• _What you need to do_
Print all of the data below word for word, keeping every line unchanged.

• _Records shown_
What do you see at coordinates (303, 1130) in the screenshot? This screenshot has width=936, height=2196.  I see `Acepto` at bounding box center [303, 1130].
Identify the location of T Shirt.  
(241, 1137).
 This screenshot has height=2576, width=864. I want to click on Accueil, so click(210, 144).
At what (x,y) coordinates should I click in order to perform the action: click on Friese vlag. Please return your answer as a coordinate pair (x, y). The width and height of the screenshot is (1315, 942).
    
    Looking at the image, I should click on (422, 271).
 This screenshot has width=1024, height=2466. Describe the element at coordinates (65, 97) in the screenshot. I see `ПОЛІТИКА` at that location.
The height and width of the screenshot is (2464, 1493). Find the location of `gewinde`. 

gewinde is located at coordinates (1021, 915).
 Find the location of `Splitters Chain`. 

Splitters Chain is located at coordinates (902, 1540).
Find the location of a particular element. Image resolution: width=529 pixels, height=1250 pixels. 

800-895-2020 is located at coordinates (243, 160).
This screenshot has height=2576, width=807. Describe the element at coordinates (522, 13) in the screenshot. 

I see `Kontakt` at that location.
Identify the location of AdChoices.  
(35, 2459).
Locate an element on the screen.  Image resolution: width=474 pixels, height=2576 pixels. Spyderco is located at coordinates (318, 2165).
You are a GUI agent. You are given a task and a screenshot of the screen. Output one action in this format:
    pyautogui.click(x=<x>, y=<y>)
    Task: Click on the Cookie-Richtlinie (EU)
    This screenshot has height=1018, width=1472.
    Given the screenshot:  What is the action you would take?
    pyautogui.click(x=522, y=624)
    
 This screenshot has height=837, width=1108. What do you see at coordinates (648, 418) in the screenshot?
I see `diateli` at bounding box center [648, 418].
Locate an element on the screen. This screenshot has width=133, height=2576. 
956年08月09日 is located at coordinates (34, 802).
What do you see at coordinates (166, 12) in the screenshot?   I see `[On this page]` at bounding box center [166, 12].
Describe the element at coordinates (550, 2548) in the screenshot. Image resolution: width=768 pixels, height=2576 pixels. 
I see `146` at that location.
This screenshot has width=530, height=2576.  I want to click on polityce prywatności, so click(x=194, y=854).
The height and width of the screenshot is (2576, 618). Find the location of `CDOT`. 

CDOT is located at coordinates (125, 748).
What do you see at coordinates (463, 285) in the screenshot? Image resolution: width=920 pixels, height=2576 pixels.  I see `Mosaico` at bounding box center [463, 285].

• _Finished answer_
What do you see at coordinates (303, 1130) in the screenshot? This screenshot has width=936, height=2196.  I see `Acepto` at bounding box center [303, 1130].
Identify the location of T Shirt.  
(241, 1137).
 This screenshot has height=2576, width=864. I want to click on Accueil, so click(210, 144).
At what (x,y) coordinates should I click in order to perform the action: click on Friese vlag. Please return your answer as a coordinate pair (x, y). The width and height of the screenshot is (1315, 942).
    
    Looking at the image, I should click on (422, 271).
 This screenshot has width=1024, height=2466. Describe the element at coordinates (65, 97) in the screenshot. I see `ПОЛІТИКА` at that location.
The height and width of the screenshot is (2464, 1493). Find the location of `gewinde`. 

gewinde is located at coordinates (1021, 915).
 Find the location of `Splitters Chain`. 

Splitters Chain is located at coordinates (902, 1540).
Find the location of a particular element. Image resolution: width=529 pixels, height=1250 pixels. 

800-895-2020 is located at coordinates (243, 160).
This screenshot has height=2576, width=807. Describe the element at coordinates (522, 13) in the screenshot. 

I see `Kontakt` at that location.
Identify the location of AdChoices.  
(35, 2459).
Locate an element on the screen.  Image resolution: width=474 pixels, height=2576 pixels. Spyderco is located at coordinates (318, 2165).
You are a GUI agent. You are given a task and a screenshot of the screen. Output one action in this format:
    pyautogui.click(x=<x>, y=<y>)
    Task: Click on the Cookie-Richtlinie (EU)
    This screenshot has height=1018, width=1472.
    Given the screenshot:  What is the action you would take?
    pyautogui.click(x=522, y=624)
    
 This screenshot has height=837, width=1108. What do you see at coordinates (648, 418) in the screenshot?
I see `diateli` at bounding box center [648, 418].
Locate an element on the screen. This screenshot has width=133, height=2576. 
956年08月09日 is located at coordinates (34, 802).
What do you see at coordinates (166, 12) in the screenshot?   I see `[On this page]` at bounding box center [166, 12].
Describe the element at coordinates (550, 2548) in the screenshot. Image resolution: width=768 pixels, height=2576 pixels. 
I see `146` at that location.
This screenshot has width=530, height=2576.  I want to click on polityce prywatności, so click(x=194, y=854).
The height and width of the screenshot is (2576, 618). Find the location of `CDOT`. 

CDOT is located at coordinates (125, 748).
What do you see at coordinates (463, 285) in the screenshot? Image resolution: width=920 pixels, height=2576 pixels.  I see `Mosaico` at bounding box center [463, 285].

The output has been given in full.